TEXTO:
::::

Com tais fundamentos concluiu pela procedência da oposição e consequente extinção da execução quanto a si.

* Notificada, contestou a exequente e, tendo feito notar que o oponente não contestara nem impugnara o contrato de factoring celebrado e, bem assim, não contestara nem impugnara a subscrição da livrança dada à execução, nem tão pouco a letra ou assinatura do pacto de preenchimento da mesma, não questionando o incumprimento do contrato ou sequer o montante da dívida, sublinhando ainda que as propostas de cessão que acompanhavam as facturas emitidas pela sociedade sua representada se mostram pelo oponente assinadas, concluiu pela imediata improcedência da oposição.

Alegando ter o oponente deduzido em juízo oposição cuja falta de fundamento não podia ignorar, pediu ainda a condenação daquele como litigante de má fé em multa e indemnização a seu favor, a fixar em valor não inferior a € 20 000,00.

Cautelarmente, procedeu à junção das propostas de cessão de créditos e facturas que a acompanhavam, as quais deram origem aos adiantamentos entregues e ora reclamados.

O oponente pronunciou-se sobre a requerida litigância de má fé, imputação que refutou, tendo ainda arguido de falsas as assinaturas a si atribuídas e que constam das propostas de cessão e das cartas que identifica.

Na oportunidade, requereu a inquirição de testemunhas e a realização de exame pericial à letra e assinaturas com os dizeres C... e C... apostos nos aludidos documentos.

* Teve lugar audiência preliminar tendo em vista a possível conciliação das partes, tentativa que se frustrou, aí tendo sido facultada a oponente e oponida a discussão da causa, atenta a possibilidade, já anunciada, do conhecimento do respectivo mérito na fase do saneador (cf. fls. 206/207 dos autos).

Foi de seguida proferido douto saneador-sentença que, na total improcedência da oposição, determinou o prosseguimento da execução.

Irresignado, o oponente apelou da decisão e, tendo argumentado quanto consta das extensas alegações, rematou-as com 81 conclusões, que se transcrevem: “1.ª- Dão-se como reproduzidos o douto requerimento executivo, os documentos que o acompanham, a oposição à execução deduzida, os documentos que esta acompanharam e a douta sentença recorrida.

  1. - A execução foi instaurada com base em título executivo denominado pela exequente como livrança, que é o junto aos autos e que aqui se dá por integralmente reproduzida.

::::

CONJUNTO DE EXERCÍCIOS:
1 – Cite textualmente, por favor, o trecho do texto sobre a oposição à execução que vai de "Cautelarmente, procedeu à" até "nos aludidos documentos.".
2 – Dê continuidade ao texto sobre a oposição à execução a partir do ponto em que termina.
As linhas que se seguem não são necessárias.

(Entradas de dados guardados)
::::

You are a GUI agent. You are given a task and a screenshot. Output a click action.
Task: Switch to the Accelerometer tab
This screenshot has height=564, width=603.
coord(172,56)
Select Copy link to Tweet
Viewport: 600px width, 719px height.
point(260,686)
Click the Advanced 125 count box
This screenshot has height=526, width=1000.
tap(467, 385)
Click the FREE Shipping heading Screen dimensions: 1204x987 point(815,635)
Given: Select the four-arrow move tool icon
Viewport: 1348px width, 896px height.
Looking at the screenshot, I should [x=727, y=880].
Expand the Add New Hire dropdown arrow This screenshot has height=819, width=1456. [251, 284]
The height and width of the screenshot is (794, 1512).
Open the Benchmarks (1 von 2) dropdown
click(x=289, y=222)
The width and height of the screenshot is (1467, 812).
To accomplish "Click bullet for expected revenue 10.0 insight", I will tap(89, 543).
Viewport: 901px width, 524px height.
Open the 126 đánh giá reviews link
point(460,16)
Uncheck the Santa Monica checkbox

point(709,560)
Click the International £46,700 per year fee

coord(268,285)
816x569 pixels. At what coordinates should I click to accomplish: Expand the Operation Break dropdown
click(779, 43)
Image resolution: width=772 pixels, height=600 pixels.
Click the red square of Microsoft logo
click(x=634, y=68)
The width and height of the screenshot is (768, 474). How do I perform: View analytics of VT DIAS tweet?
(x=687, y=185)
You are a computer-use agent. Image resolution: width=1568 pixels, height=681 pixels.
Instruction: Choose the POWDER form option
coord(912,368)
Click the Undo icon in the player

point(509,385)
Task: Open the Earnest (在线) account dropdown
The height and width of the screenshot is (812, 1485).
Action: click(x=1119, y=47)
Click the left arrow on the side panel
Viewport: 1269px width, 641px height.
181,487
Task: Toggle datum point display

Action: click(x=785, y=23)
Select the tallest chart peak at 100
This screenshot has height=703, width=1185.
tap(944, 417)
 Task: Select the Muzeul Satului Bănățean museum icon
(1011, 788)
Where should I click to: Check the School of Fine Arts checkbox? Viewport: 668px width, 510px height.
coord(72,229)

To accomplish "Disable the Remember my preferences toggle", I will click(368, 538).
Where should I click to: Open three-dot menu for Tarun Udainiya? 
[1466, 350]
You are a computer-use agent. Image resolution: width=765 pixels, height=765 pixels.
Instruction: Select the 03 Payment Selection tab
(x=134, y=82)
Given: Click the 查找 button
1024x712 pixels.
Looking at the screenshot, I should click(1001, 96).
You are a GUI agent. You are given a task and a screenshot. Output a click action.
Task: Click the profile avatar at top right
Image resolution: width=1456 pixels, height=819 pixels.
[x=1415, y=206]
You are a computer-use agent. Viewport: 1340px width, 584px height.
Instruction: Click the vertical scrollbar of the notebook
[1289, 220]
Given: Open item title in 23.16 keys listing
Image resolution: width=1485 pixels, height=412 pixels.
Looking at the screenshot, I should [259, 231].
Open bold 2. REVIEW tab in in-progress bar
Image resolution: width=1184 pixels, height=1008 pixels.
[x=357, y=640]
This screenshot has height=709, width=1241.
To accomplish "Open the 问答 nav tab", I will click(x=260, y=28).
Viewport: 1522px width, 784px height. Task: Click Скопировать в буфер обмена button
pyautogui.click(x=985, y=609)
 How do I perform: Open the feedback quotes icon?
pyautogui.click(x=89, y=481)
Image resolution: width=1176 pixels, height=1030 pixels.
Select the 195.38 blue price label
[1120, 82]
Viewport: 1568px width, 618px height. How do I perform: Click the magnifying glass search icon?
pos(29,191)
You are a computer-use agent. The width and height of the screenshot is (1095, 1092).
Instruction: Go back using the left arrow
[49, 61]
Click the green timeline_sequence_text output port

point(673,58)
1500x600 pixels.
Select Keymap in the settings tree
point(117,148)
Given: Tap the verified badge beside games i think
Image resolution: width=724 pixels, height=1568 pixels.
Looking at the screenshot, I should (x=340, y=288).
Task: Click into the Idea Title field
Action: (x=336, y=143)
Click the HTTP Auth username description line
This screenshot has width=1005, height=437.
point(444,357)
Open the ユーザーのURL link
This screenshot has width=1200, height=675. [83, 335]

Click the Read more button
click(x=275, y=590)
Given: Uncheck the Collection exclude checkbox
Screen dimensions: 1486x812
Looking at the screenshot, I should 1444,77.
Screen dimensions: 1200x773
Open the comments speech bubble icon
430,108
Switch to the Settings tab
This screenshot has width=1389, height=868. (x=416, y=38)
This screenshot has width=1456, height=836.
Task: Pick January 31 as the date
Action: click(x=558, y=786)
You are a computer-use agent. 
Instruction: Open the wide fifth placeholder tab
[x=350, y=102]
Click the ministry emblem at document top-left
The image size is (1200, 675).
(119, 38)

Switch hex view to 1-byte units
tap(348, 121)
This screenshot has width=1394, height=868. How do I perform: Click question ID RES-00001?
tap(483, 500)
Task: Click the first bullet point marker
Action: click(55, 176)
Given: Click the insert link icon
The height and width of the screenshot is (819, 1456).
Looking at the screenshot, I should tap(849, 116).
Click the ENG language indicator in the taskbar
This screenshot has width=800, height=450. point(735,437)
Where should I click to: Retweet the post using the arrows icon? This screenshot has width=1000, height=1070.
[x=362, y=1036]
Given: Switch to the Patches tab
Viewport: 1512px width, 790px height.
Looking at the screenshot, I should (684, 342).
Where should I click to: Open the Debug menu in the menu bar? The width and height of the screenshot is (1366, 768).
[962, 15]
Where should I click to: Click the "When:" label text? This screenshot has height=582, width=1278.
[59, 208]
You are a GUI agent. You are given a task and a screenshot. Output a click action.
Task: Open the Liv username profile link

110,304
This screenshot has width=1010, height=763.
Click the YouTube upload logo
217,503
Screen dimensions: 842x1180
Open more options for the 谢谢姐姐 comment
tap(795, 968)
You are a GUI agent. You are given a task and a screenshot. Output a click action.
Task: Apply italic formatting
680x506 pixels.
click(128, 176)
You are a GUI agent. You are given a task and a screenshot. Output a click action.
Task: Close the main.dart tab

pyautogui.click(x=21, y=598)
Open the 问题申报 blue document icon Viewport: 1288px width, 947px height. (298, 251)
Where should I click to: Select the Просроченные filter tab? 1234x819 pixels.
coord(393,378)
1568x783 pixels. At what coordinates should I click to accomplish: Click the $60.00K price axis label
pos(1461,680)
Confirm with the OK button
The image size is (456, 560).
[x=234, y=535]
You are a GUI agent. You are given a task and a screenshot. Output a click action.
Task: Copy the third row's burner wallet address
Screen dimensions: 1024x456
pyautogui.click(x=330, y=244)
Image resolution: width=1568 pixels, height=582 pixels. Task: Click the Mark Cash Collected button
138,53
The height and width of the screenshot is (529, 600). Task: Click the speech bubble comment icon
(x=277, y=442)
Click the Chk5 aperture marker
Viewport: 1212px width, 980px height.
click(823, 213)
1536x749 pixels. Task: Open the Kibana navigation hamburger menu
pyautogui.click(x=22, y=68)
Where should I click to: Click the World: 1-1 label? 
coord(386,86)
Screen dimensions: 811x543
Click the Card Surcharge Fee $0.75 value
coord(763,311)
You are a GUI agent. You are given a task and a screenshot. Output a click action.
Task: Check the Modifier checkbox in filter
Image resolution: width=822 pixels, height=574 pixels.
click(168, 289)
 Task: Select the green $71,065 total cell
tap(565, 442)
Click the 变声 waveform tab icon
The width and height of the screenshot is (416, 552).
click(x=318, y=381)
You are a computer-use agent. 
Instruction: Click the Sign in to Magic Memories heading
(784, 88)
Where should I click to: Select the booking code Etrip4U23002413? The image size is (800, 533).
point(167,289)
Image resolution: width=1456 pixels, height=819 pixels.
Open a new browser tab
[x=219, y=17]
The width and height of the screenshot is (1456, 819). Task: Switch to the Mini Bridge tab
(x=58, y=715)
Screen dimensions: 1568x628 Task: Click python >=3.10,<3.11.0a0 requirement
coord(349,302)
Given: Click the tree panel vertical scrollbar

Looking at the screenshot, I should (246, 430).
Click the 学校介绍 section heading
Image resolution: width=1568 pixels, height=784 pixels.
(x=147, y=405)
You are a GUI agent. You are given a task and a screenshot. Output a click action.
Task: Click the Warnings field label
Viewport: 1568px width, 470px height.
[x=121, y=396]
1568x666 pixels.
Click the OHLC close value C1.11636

::::

RESPOSTAS AOS EXERCÍCIOS:
1 –
Cautelarmente, procedeu à junção das propostas de cessão de créditos e facturas que a acompanhavam, as quais deram origem aos adiantamentos entregues e ora reclamados.

O oponente pronunciou-se sobre a requerida litigância de má fé, imputação que refutou, tendo ainda arguido de falsas as assinaturas a si atribuídas e que constam das propostas de cessão e das cartas que identifica.

Na oportunidade, requereu a inquirição de testemunhas e a realização de exame pericial à letra e assinaturas com os dizeres C... e C... apostos nos aludidos documentos.

2 –
  2. - Mostra-se, tal como foi junto com o douto requerimento executivo, preenchido com a importância de 403.355,07€, com local de emissão no Porto, com data de emissão de 20/06/2012, com data de vencimento de 29/06/2012, com o valor preenchido como transacção comercial, a seguir ao qual, depois de riscada a expressão no seu vencimento pagarão V.Exªs por esta única via de letra, se encontra preenchido “no seu vencimento pagarei (emos) por esta única via de letra, aliás livrança à A..., S.A e quantia de Quatrocentos e três mil trezentos cinquenta e cinco euros e sete cêntimos” 4.ª- Segue-se o local com a menção assinatura do sacador, no qual se encontra identificado como sacador a sociedade D..., Ldª, seguida das assinaturas dos seus gerentes sob e imediatamente a seguir ao carimbo da gerência daquela mesma sociedade.

  3. - No local destinado ao nome e morada do sacado mais uma vez se encontra escrito D..., Ldª seguido da sede e no local destinado ao nome e morada e carimbo do sacador, encontra-se um mero carimbo da A... (a exequente), sem qualquer assinatura, e o seu número de contribuinte e finalmente no número de contribuinte do sacado encontra-se inscrito o número de contribuinte da sociedade D..., Ldª (...).

  4. - Quer a exequente, quer a douta sentença qualificaram este documento como uma livrança.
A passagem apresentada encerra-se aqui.